Scientists make stunning discovery, find new protein activity in telomeres

CHAPEL HILL, NC – Once thought incapable of encoding proteins due to their simple monotonous repetitions of DNA, tiny telomeres at the tips of our chromosomes seem to hold a potent biological function that’s potentially relevant to our understanding of cancer and aging.

Reporting in the Proceedings of the National Academy of Science, UNC School of Medicine researchers Taghreed Al-Turki, PhD, and Jack Griffith, PhD, made the stunning discovery that telomeres contain genetic information to produce two small proteins, one of which they found is elevated in some human cancer cells, as well as cells from patients suffering from telomere-related defects.

“Based on our research, we think simple blood tests for these proteins could provide a valuable screen for certain cancers and other human diseases,” said Griffith, the Kenan Distinguished Professor of Microbiology and Immunology and member of the UNC Lineberger Comprehensive Cancer Center. “These tests also could provide a measure of ‘telomere health,’ because we know telomeres shorten with age.”  

Telomeres contain a unique DNA sequence consisting of endless repeats of TTAGGG bases that somehow inhibit chromosomes from sticking to each other.

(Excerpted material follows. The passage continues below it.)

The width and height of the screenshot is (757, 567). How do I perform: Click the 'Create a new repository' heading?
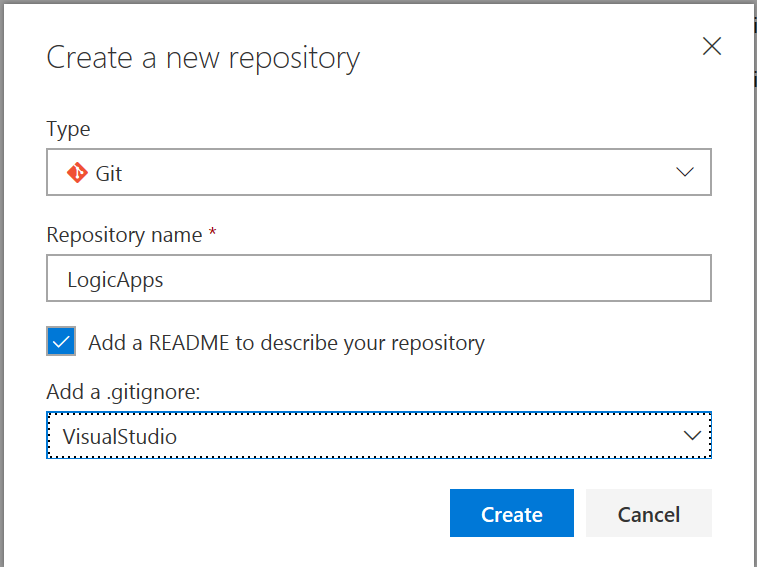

Two decades ago, the Griffith laboratory showed that the end of a telomere’s DNA loops back on itself to form a tiny circle, thus hiding the end and blocking chromosome-to-chromosome fusions. When cells divide, telomeres shorten, eventually becoming so short that the cell can no longer divide properly, leading to cell death.

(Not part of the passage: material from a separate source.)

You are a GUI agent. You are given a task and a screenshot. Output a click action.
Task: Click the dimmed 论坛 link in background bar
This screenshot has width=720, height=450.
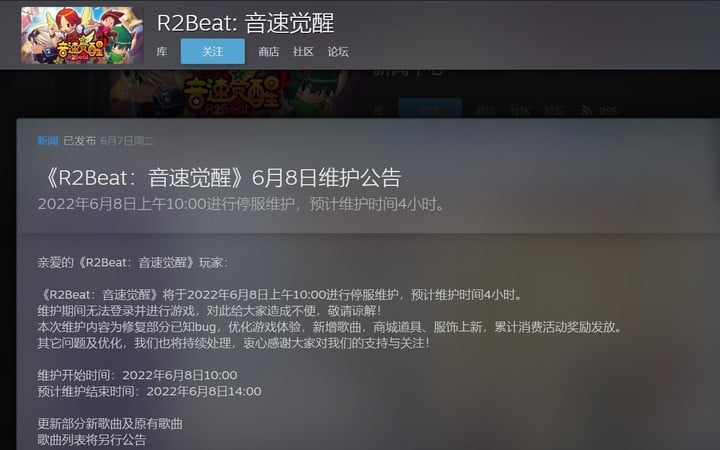coord(555,111)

Scientist first identified telomeres about 80 years ago, and because of their monotonous sequence, the established dogma in the field held that telomeres could not encode for any proteins, let alone ones with potent biological function.

In 2011 a group in Florida working on an inherited form of ALS reported that the culprit was an RNA molecule containing a six-base repeat which by a novel mechanism could generate a series of toxic proteins consisting of two amino acids repeating one after the other. Al-Turki and Griffith note in their paper a striking similarity of this RNA to the RNA generated from human telomeres, and they hypothesized that the same novel mechanism might be in play.

They conducted experiments – as described in the PNAS paper – to show how telomeric DNA can instruct the cell to produce signaling proteins they termed VR (valine-arginine) and GL (glycine-leucine). Signaling proteins are essentially chemicals that trigger a chain reaction of other proteins inside cells that then lead to a biological function important for health or disease.

Al-Turki and Griffith then chemically synthesized VR and GL to examine their properties using powerful electron and confocal microscopes along with state-of-the-art biological methods, revealing that the VR protein is present in elevated amounts in some human cancer cells, as well as cells from patients suffering from diseases resulting from defective telomeres.

“We think it’s possible that as we age, the amount of VR and GL in our blood will steadily rise, potentially providing a new biomarker for biological age as contrasted to chronological age,” said Al-Turki, a postdoctoral researcher in the Griffith lab. “We think inflammation may also trigger the production of these proteins.”

Griffith noted, “When you go against current thinking, you are usually wrong because you are bucking many people who’ve worked so diligently in their fields. But occasionally scientists have failed to put observations from two very distant fields together and that’s what we did. Discovering that telomeres encode two novel signaling proteins will change our understanding of cancer, aging, and how cells communicate with other cells.

“Many questions remain to be answered, but our biggest priority now is developing a simple blood test for these proteins. This could inform us of our biological age and also provide warnings of issues, such as cancer or inflammation.”

The National Institutes of Health funded this research through three grants (GM31819, ES013773, ESO31635). The UNC Viral Vector Core and the light microscopy facility at the UNC Lineberger Comprehensive Cancer Center were vital partners in this research. Jack Griffith has a joint faculty appointment in the UNC Department of Biochemistry and Biophysics.